__Prompt__
Determine how many lines in the records hold "settings", and give that number with nothing added.

Supplied data Block Start

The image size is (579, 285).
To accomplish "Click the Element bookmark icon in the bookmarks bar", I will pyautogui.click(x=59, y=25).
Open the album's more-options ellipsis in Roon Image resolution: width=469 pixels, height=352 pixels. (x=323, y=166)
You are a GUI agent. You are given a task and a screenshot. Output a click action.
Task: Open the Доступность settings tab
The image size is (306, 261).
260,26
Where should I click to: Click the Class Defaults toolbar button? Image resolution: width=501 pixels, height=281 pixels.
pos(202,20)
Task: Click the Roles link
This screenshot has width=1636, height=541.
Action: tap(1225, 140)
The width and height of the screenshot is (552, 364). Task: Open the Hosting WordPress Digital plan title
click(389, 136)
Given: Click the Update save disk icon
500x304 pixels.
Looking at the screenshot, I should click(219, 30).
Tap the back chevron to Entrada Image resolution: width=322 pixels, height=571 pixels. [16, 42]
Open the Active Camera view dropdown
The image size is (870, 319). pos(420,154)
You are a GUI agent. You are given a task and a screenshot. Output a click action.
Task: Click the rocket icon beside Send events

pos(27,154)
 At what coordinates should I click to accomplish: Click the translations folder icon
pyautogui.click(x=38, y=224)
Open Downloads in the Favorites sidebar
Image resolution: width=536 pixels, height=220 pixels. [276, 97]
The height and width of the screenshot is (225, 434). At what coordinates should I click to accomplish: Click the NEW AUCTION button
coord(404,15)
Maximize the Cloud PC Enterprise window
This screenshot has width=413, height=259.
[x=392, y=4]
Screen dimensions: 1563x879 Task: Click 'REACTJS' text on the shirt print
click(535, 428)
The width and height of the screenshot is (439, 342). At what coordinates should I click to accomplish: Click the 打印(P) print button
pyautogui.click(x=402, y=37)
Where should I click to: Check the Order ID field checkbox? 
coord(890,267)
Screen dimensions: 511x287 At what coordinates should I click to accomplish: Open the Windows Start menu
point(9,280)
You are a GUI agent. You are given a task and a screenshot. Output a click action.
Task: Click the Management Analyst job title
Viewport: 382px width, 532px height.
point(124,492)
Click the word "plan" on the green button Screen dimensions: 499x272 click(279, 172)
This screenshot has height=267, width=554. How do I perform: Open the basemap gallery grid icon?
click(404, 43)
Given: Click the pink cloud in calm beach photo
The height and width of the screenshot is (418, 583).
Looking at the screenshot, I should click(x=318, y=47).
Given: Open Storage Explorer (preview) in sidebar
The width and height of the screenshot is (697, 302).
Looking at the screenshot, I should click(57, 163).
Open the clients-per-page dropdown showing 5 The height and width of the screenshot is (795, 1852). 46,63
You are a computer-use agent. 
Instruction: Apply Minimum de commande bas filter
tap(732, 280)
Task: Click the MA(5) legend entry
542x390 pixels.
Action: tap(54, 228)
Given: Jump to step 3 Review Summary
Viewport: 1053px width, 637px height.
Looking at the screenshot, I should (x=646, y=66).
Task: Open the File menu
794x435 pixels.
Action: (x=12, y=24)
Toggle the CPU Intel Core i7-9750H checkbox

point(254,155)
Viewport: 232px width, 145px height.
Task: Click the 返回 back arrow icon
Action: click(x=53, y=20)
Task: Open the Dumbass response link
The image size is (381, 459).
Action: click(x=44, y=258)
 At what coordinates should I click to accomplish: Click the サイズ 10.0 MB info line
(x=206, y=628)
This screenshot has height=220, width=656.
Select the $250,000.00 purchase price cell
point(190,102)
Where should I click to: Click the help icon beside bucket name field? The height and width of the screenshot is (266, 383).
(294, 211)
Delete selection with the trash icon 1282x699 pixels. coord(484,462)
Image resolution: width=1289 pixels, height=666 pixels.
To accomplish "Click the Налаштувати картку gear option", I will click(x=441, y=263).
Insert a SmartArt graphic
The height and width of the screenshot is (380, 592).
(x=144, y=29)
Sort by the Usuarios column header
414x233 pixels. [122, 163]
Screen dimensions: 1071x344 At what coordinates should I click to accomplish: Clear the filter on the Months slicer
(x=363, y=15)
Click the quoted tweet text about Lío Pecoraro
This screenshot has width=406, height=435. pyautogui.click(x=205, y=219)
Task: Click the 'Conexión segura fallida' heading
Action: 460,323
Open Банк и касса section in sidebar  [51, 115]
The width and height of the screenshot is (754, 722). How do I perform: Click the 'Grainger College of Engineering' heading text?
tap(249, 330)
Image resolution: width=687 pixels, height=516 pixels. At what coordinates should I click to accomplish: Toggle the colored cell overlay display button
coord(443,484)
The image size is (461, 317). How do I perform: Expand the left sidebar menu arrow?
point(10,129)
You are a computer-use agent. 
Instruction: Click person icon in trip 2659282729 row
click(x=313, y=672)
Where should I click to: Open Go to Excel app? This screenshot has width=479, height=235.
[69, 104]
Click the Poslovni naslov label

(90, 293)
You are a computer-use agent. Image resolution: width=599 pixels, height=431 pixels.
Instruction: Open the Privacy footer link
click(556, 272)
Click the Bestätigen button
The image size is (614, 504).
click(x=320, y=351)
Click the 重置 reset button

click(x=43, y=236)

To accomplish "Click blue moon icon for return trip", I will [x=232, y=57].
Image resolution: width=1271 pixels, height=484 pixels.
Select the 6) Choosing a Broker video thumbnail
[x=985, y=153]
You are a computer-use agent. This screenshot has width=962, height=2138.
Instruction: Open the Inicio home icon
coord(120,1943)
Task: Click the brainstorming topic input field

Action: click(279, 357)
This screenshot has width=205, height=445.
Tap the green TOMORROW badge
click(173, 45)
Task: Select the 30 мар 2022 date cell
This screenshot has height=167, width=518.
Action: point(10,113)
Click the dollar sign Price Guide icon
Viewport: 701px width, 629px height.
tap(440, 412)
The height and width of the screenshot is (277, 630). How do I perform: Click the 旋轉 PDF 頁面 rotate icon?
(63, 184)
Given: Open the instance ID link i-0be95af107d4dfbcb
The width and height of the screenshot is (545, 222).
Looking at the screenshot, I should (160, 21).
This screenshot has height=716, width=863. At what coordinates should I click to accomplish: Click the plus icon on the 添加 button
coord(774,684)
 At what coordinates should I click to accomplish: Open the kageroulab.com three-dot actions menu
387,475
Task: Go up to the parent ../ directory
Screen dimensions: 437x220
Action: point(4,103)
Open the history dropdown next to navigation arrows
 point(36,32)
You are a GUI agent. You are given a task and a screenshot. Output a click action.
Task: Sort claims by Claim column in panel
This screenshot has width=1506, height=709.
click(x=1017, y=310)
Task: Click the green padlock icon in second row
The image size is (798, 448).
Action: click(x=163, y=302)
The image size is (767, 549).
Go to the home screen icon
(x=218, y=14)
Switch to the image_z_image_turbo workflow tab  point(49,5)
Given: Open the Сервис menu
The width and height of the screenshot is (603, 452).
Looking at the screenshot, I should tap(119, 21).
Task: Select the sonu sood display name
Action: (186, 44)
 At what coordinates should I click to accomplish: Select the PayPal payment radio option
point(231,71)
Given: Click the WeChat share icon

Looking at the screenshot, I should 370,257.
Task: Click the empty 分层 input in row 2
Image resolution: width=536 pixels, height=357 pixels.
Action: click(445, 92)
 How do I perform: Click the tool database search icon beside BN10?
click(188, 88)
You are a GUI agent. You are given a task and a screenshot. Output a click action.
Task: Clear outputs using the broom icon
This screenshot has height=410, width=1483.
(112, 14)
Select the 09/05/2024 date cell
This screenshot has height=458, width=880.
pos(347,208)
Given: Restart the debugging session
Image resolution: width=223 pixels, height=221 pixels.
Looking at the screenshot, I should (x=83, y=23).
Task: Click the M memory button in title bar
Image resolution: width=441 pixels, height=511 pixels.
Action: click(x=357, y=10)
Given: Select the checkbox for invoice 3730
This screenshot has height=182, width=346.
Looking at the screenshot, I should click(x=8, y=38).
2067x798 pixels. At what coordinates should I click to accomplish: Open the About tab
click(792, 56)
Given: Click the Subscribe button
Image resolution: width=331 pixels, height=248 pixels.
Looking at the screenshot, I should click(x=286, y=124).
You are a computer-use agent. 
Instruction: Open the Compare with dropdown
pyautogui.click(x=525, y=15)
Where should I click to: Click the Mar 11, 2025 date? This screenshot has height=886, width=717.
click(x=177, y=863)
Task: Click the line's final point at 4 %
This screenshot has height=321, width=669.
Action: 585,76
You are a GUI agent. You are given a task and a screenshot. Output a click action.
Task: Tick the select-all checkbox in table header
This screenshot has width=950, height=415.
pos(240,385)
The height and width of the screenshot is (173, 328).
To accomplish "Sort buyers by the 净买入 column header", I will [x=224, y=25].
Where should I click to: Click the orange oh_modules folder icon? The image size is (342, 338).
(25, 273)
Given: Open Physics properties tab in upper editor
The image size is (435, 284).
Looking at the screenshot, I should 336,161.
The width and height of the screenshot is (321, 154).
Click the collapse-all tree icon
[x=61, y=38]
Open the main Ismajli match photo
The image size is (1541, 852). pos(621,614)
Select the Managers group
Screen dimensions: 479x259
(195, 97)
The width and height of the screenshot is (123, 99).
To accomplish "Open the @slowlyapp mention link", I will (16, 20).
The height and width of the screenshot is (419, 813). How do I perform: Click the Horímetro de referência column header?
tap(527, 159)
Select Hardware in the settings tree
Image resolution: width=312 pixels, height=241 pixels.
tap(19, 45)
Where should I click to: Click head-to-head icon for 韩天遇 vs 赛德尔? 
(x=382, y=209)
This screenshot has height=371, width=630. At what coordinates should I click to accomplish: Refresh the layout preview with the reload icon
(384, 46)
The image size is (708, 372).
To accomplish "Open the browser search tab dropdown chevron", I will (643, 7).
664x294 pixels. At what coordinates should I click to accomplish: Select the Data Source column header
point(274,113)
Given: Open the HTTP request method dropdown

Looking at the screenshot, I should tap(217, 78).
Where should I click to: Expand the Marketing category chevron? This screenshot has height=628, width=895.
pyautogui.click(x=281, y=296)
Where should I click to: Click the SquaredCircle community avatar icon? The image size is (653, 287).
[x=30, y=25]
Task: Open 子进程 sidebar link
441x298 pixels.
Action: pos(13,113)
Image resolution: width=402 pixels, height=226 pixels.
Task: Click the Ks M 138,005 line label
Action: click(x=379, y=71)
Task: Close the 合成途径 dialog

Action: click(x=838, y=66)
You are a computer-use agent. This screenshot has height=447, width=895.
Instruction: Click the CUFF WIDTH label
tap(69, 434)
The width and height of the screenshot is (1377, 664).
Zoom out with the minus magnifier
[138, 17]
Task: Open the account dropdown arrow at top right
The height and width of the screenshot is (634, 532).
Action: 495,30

Supplied data Block End

__Response area__
2